**What this task involves**. When you repeat the listing, keep every character as it is.

**Provided records**.
-- Opening Marker --
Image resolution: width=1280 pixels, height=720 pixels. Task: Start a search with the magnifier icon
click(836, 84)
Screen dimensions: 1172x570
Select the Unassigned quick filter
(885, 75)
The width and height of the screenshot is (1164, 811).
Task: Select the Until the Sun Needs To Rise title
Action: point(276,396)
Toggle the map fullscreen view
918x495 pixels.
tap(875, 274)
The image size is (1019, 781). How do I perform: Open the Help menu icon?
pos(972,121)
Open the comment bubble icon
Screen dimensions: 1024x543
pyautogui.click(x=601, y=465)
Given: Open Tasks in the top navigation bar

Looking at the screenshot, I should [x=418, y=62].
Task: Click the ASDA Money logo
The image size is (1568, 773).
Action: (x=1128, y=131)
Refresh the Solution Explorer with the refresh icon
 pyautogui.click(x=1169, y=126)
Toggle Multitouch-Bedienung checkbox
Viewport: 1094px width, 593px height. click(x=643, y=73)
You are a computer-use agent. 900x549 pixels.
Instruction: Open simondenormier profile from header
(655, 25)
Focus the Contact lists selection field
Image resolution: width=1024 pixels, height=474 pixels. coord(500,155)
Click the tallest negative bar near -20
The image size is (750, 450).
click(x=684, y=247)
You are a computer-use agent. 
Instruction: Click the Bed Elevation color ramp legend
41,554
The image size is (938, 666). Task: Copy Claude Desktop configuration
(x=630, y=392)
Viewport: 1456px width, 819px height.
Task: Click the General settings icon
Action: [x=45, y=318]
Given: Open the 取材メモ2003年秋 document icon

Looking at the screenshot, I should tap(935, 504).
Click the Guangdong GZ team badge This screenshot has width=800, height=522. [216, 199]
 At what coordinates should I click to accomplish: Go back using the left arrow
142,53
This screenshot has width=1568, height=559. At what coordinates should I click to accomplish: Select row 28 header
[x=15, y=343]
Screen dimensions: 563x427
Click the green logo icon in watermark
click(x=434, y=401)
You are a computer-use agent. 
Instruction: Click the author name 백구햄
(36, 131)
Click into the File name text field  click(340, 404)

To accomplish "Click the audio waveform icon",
-- Closing Marker --
**Exercise response**.
Image resolution: width=1280 pixels, height=720 pixels. Task: Start a search with the magnifier icon
click(836, 84)
Screen dimensions: 1172x570
Select the Unassigned quick filter
(885, 75)
The width and height of the screenshot is (1164, 811).
Task: Select the Until the Sun Needs To Rise title
Action: point(276,396)
Toggle the map fullscreen view
918x495 pixels.
tap(875, 274)
The image size is (1019, 781). How do I perform: Open the Help menu icon?
pos(972,121)
Open the comment bubble icon
Screen dimensions: 1024x543
pyautogui.click(x=601, y=465)
Given: Open Tasks in the top navigation bar

Looking at the screenshot, I should [x=418, y=62].
Task: Click the ASDA Money logo
The image size is (1568, 773).
Action: (x=1128, y=131)
Refresh the Solution Explorer with the refresh icon
 pyautogui.click(x=1169, y=126)
Toggle Multitouch-Bedienung checkbox
Viewport: 1094px width, 593px height. click(x=643, y=73)
You are a computer-use agent. 900x549 pixels.
Instruction: Open simondenormier profile from header
(655, 25)
Focus the Contact lists selection field
Image resolution: width=1024 pixels, height=474 pixels. coord(500,155)
Click the tallest negative bar near -20
The image size is (750, 450).
click(x=684, y=247)
You are a computer-use agent. 
Instruction: Click the Bed Elevation color ramp legend
41,554
The image size is (938, 666). Task: Copy Claude Desktop configuration
(x=630, y=392)
Viewport: 1456px width, 819px height.
Task: Click the General settings icon
Action: [x=45, y=318]
Given: Open the 取材メモ2003年秋 document icon

Looking at the screenshot, I should tap(935, 504).
Click the Guangdong GZ team badge This screenshot has width=800, height=522. [216, 199]
 At what coordinates should I click to accomplish: Go back using the left arrow
142,53
This screenshot has width=1568, height=559. At what coordinates should I click to accomplish: Select row 28 header
[x=15, y=343]
Screen dimensions: 563x427
Click the green logo icon in watermark
click(x=434, y=401)
You are a computer-use agent. 
Instruction: Click the author name 백구햄
(36, 131)
Click into the File name text field  click(340, 404)

To accomplish "Click the audio waveform icon",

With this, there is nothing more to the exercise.